Who doesn’t like a few perks with a job, right? After all, as talent management and HR practitioners, you know you have to offer a competitive package of compensation and benefits to attract and retain the top talent you need. But it’s also worth considering what can happen when you take perks too far.
You may be wondering how there could possibly be a downside to perks in the first place. I’ll explain it is simply as possible. When you were in college you may have had to take a basic macroeconomics course, probably called Econ 101. Do you remember something called the law of diminishing marginal utility? It’s the idea that as you keep consuming more of something, you eventually start getting less and less utility from consuming more of it. Think about your favorite food. That first helping is so enjoyable, you have a second, maybe even a third. But you’ll start enjoying it less the more of it you consume. You might even wind up giving yourself a serious stomach ache. That’s the law of diminishing marginal utility at work. If you graph it out, it looks like an inverted U.

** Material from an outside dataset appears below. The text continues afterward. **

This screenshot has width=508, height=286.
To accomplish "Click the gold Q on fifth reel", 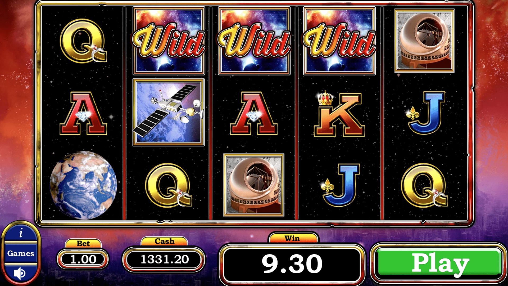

If you want some really thought-provoking examples of applying the inverted U phenomenon, read Malcolm Gladwell’s book David and Goliath: Underdogs, Misfits, and the Art of Battling Giants. He describes how the inverted U means that for a while, more of something has great benefits, but then you reach a point where those benefits level off, and if you keep adding more of it, then you may find yourself on the right side of the curve where more of the same thing actually does more harm than good (which makes it the wrong side of the curve to be on). He applies it to reducing educational class sizes (where there is ample research and experience to show that classes really can be too small) and even criminal punishment (where you reach a point when adding punishment actually causes more crime than it deters). I submit to you that the inverted U applies strongly to job perks.
When are perks too sweet? Look at this way – let’s say you’ve got some employees who are underperforming and are disengaged. They’d probably leave if it weren’t for all those sweet perks your company offers. What if your perks are actually helping you retain less productive talent that ought to be moving on? Suddenly all those perks aren’t such great things after all. When it comes to employee engagement, there’s a saying that seems highly applicable: The engaged stay for what they can give, the disengaged stay for what they can get.
I also think that in addition to retaining unproductive workers, going too far with corporate perks can harm your best talent as well. When you think about a company like Google, which prides itself on meeting so many employee needs with all kinds of perks (free food, workout rooms and showers, innovation budgets, shuttle services, amazing new-parent benefits, even more amazing death benefits, tech shops to replace missing parts you broke or forgot on your equipment, being pet-friendly, on-site doctors and nurses, and the list goes on), it can get to the point where a company inadvertently is preventing employees from ever leaving the office, or only reluctantly. That means too many perks can really wreck a person’s work-life balance, and once that happens, things can get really messy.
I think another potential problem is how so many perks could stifle dissension. Who’s going to speak up and take the company to task when they enjoy so many perks? And yet the creative friction that comes from empowered employees challenging the company’s status quo is an essential part of overall success.